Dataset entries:
:::
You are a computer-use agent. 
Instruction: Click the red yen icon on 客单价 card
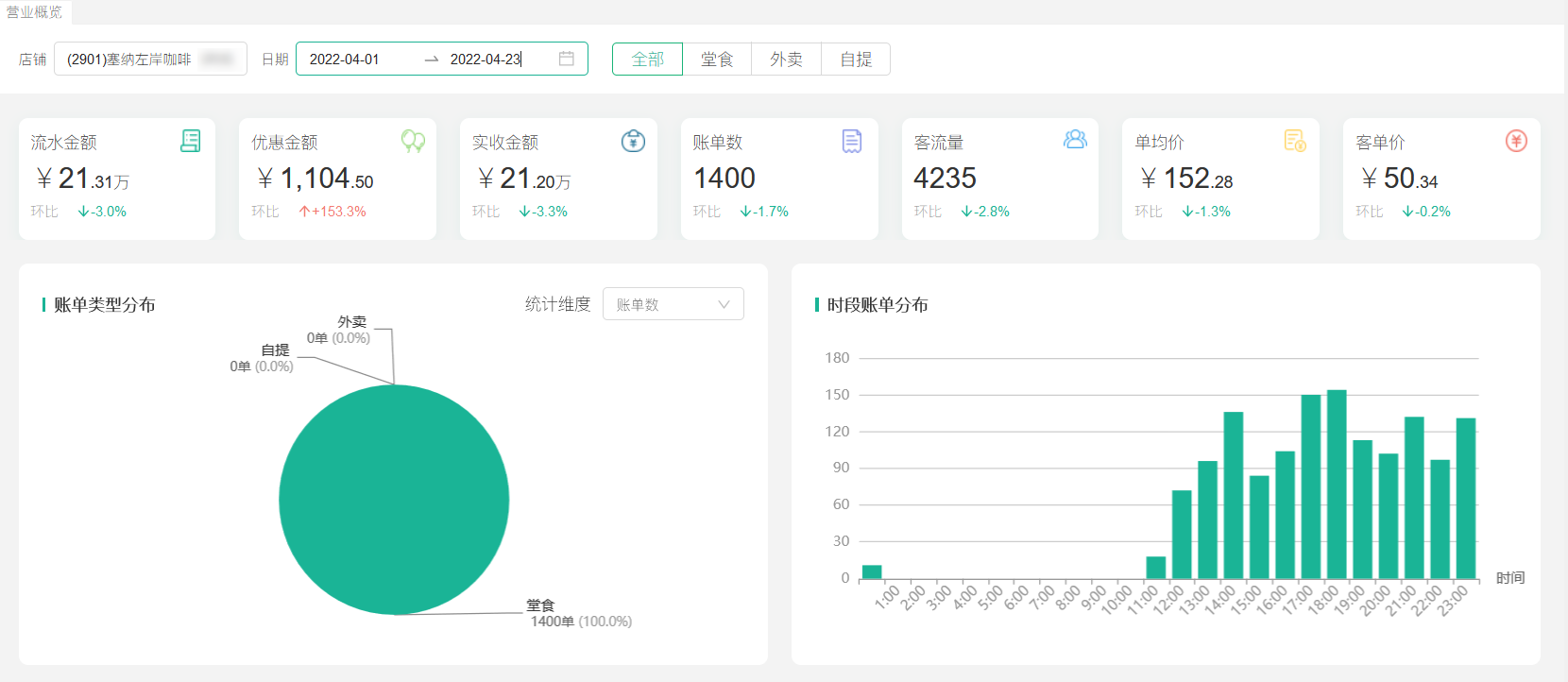tap(1516, 141)
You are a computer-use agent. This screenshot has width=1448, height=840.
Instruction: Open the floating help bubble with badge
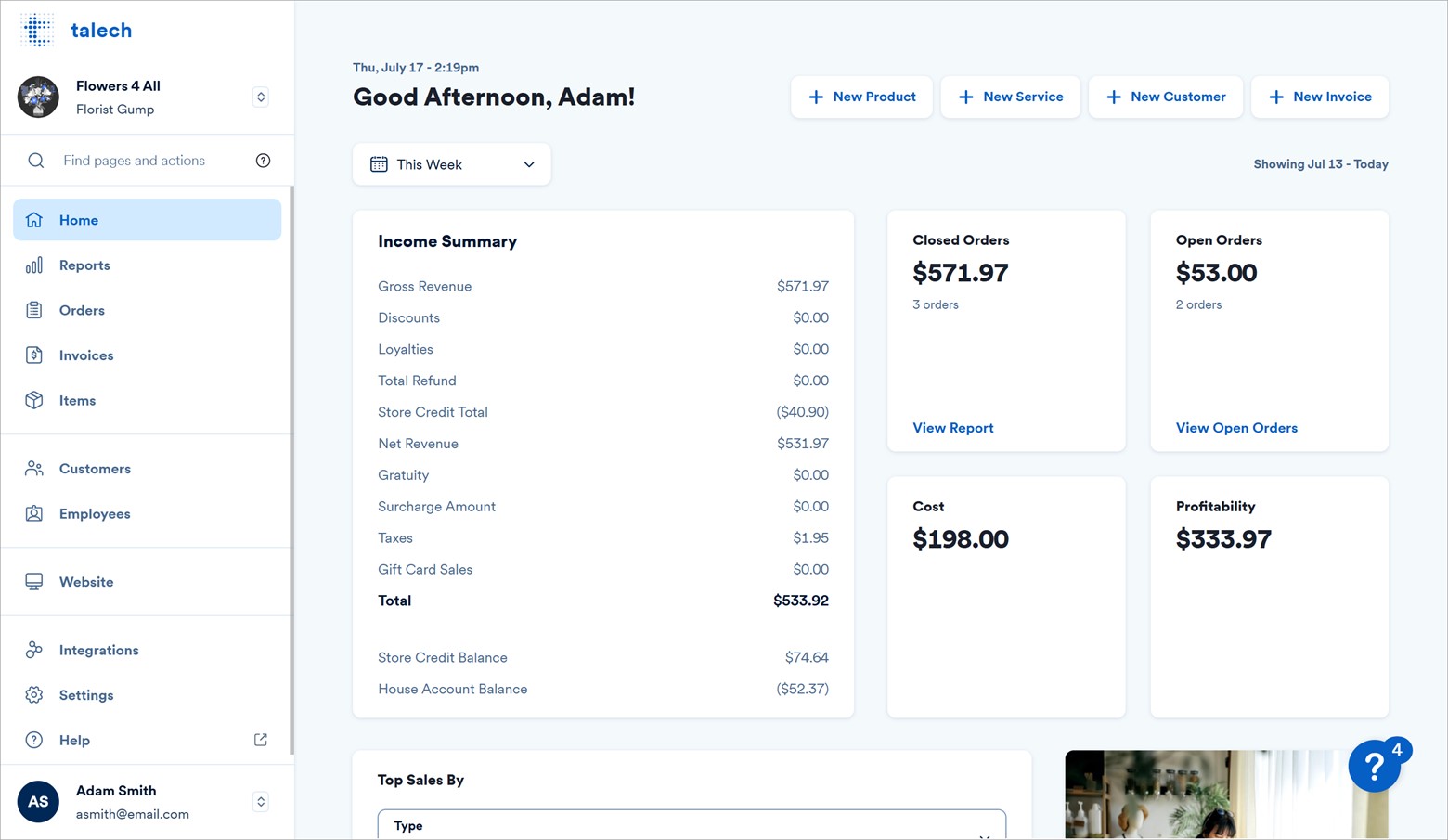click(x=1375, y=766)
:::
### What is required
Each line from the one with "Instruction: Open the" through the end of the entries should be reproduced exactly. Leave out the pictures.

### Task answer
Instruction: Open the floating help bubble with badge
click(x=1375, y=766)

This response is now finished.